# Christmas Day lunch in Bristol?



## Thora (Oct 16, 2013)

Does anybody know of somewhere nice that does lunch on Christmas day?  Don't mind a hotel but would rather not go for a big chain one.  I've seen the Avon Gorge hotel does a carvery at £50 a head and a proper meal for £80 a head (Mr. Thora is sucking his teeth at the price so guess that is the limit of our budget) - anywhere similar?


----------



## wiskey (Oct 16, 2013)

J went somewhere ... well she didn't but her parents did  turned out to be a bit of a saga


----------



## Geri (Oct 16, 2013)

Have you got a car? Only there are no buses on Christmas Day. 

It pisses me off


----------



## Thora (Oct 16, 2013)

No, not at the moment but hopefully might by Christmas   Happy to get a taxi somewhere within Bristol though.


----------



## William of Walworth (Oct 17, 2013)

Thora said:


> Happy to get a taxi somewhere within Bristol though.


 
You'd need to check how easy and at what cost that was possible on Christmas Day though.

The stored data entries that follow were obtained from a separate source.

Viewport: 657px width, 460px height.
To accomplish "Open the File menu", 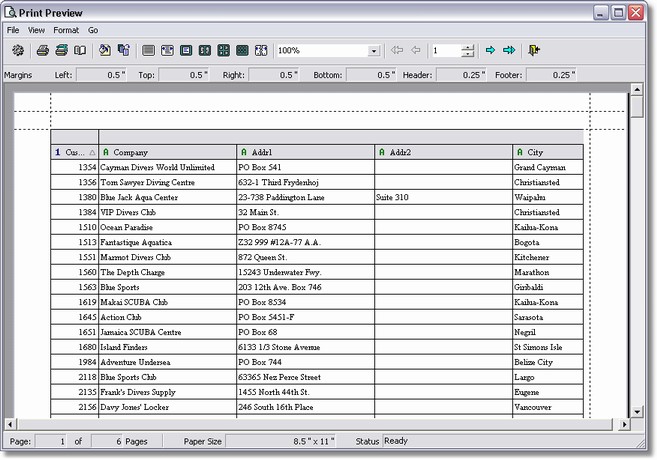I will 14,30.
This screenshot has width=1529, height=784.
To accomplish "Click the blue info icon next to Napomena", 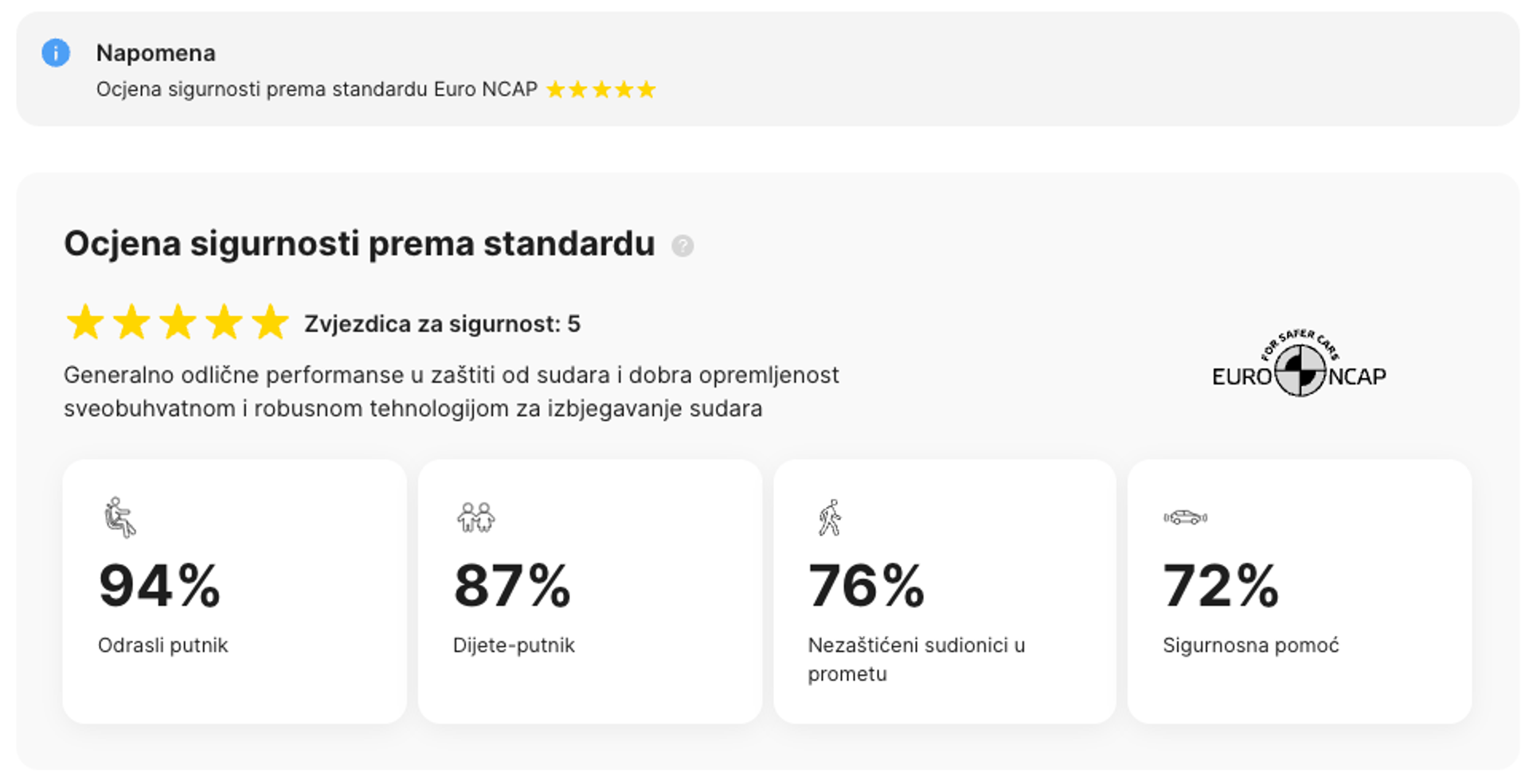I will pyautogui.click(x=56, y=53).
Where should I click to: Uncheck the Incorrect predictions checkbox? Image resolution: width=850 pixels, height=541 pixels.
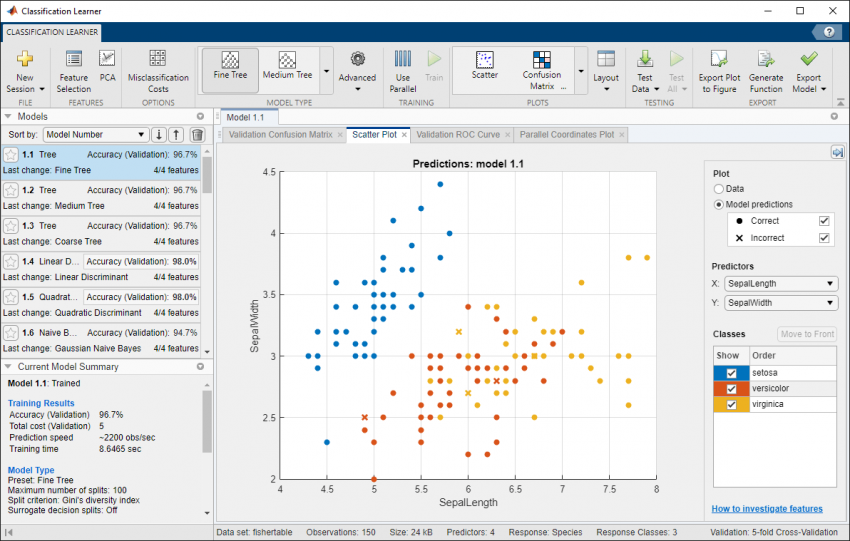[824, 238]
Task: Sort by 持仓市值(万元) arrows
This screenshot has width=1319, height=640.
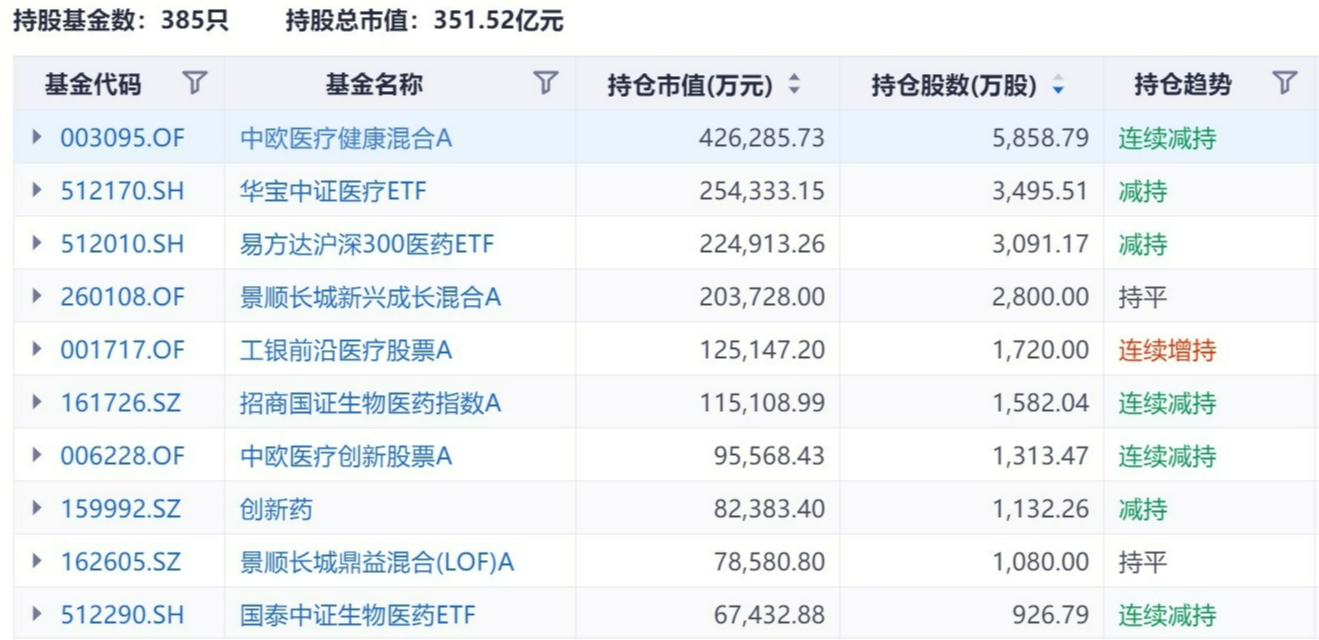Action: 794,85

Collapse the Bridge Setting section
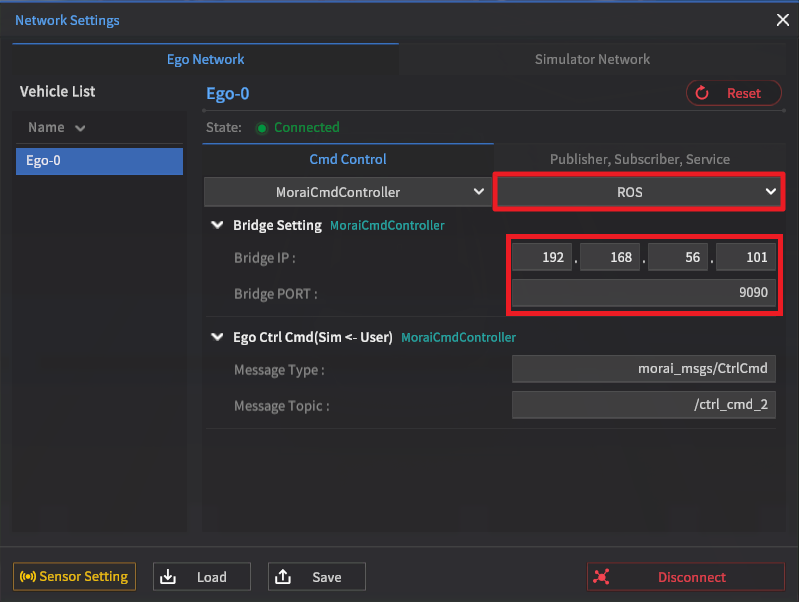pos(217,226)
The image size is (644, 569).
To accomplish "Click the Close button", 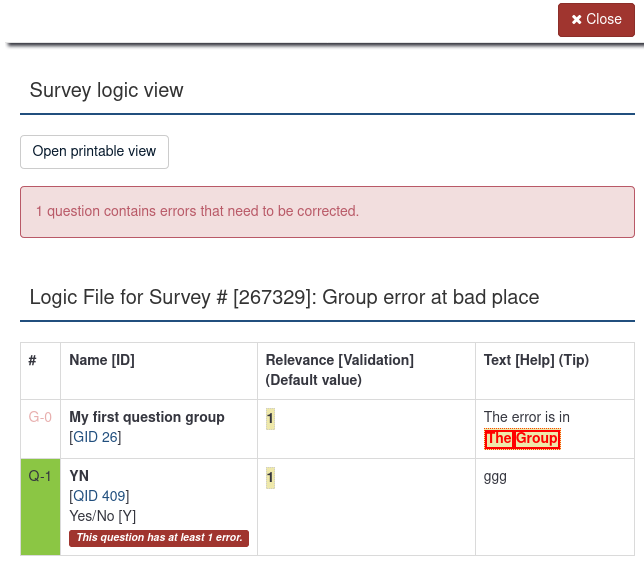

Not speaking about Bristol specifically cos I've never spent Xmas there, but from my citydwelling experience generally from long-gone Xmases, I suspect you'd have a fair few difficulties.

Hope I'm wrong though. Hope it all works out.


----------



## fizzerbird (Oct 19, 2013)

Thora said:


> No, not at the moment but hopefully might by Christmas   Happy to get a taxi somewhere within Bristol though.



A Taxi on Christmas day?!! 

My my 'we' must have gone up in the world these past few years  

Lovely to see you the other week all be it very briefly!  xXx


----------



## kalidarkone (Oct 19, 2013)

William of Walworth said:


> You'd need to check how easy and at what cost that was possible on Christmas Day though.
> 
> Not speaking about Bristol specifically cos I've never spent Xmas there, but from my citydwelling experience generally from long-gone Xmases, I suspect you'd have a fair few difficulties.
> 
> Hope I'm wrong though. Hope it all works out.


 No prob getting a taxi on xmas day, specially as loads of Bristol taxi drivers do not celebrate it.


----------



## Geri (Oct 19, 2013)

They are happy to charge you double though!


----------



## Thora (Oct 19, 2013)

Yes, obviously would pay more on Christmas day but that's fair enough.


----------



## William of Walworth (Oct 20, 2013)

Looks like you'll be sorted then


----------



## Thora (Oct 20, 2013)

No one's actually suggested somewhere to have Christmas dinner though


----------



## Geri (Oct 20, 2013)

Wetherspoons?


----------



## Thora (Oct 20, 2013)

Much as I am a fan of a Wetherspoons roast...


----------



## fractionMan (Oct 21, 2013)

Any chef and brewers in bristol?  The one in bathampton is doing xmas for 55 quid.


----------



## Martin Freye (Nov 11, 2013)

Thora said:


> Does anybody know of somewhere nice that does lunch on Christmas day?  Don't mind a hotel but would rather not go for a big chain one.  I've seen the Avon Gorge hotel does a carvery at £50 a head and a proper meal for £80 a head (Mr. Thora is sucking his teeth at the price so guess that is the limit of our budget) - anywhere similar?



We went to Alveston House Hotel last year and were so impressed that we're going again this year. Previous years we've been to the Four Pillars but, sadly, it's gone downhill. We didn't have any problem getting a taxi, book well in advance to make sure and then phone them a few days before Christmas to ensure they have all the details. Best of luck.


----------